Friday, February 27, 2009

Introductions

On October 15, 2008 I officially became the Director of the Newman Catholic Centre of McGill University. Being part of the Newman Centre as a student for several years, it was with extreme joy and happiness that I received the news of my appointment. Several months on, and despite the small (and not so small) stresses that naturally come with a new job, and a job with new, unfamiliar responsibilities, I can honestly say I think I have the best job in the world!

I have the honour of working and helping the amazing McGill students that walk into the Centre on a daily basis. I also have the privilege of working with a team of diverse people, all with the same goal of making the Centre a hub for fully developing Catholic students for their future. Along with many others, we work to try and make the Centre a home away from home for the many students that do not hail from Montreal.

The last few months have been busy ones, but also deeply rewarding. On Wednesday evenings we gather together for a weekly Bible Study, with the focus this year on St. Paul’s First Letter to the Corinthians. The epistle has an amazing richness and depth to it that is wonderful to explore! From the famous ch. 13 on love, to stern, fatherly admonition, to proof there was sarcasm even 2000 years ago, to deeply humble glimpses into the character of St. Paul – this epistle has them all and more.

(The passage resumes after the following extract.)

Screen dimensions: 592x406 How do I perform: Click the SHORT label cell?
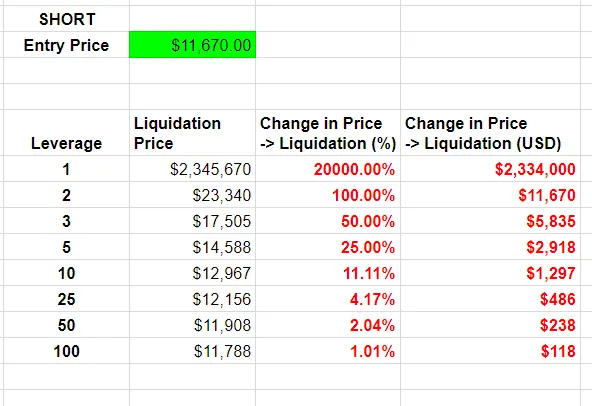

Every Sunday at 5 p.m., we also have the opportunity to explore our Catholic faith in more depth by looking at various basics of Catholicism, as well as some more controversial issues. We have already looked at such topics as God, Jesus Christ, Sin, and Contraception, and will soon be turning our attention to such topics as Woman and the Church, Prayer, the Apocalypse, and others. The aim of these events is to offer more substance to the Catholic faith. As we mention in our brochure, you wouldn’t rely on 3rd grade math, or even 10th grade math to answer questions on your university exams, so why rely on First Communion and Confirmation textbook answers for your faith? You’ve grown into an adult, and it’s about time you were given adult answer to your Catholic questions.

Some of the other and ongoing events at the Centre are: a Fireside Chat every second Thursday of the month, where we get to discuss current issues affecting Catholics in an informal setting; a Faculty Tea every first Thursday of the month, which gives professors a place to unwind and relax; RCIA; Mass; our Annual Monastic Retreat in January; and we just returned from our inaugural (and hopefully annual) Alternative Spring Break to New York helping with the Sisters of Life, Missionaries of Charity, and the Brothers in the Bronx (Franciscan Friars of the Renewal). It has been a busy, but very good time for us.

Hopefully in the coming months the blog will serve to expand and give more info about the events at Newman, as well as also offering an (entirely selfish) opportunity to look at things spiritual.

The first few months here have been great as Director, and I look forward to many more months ahead!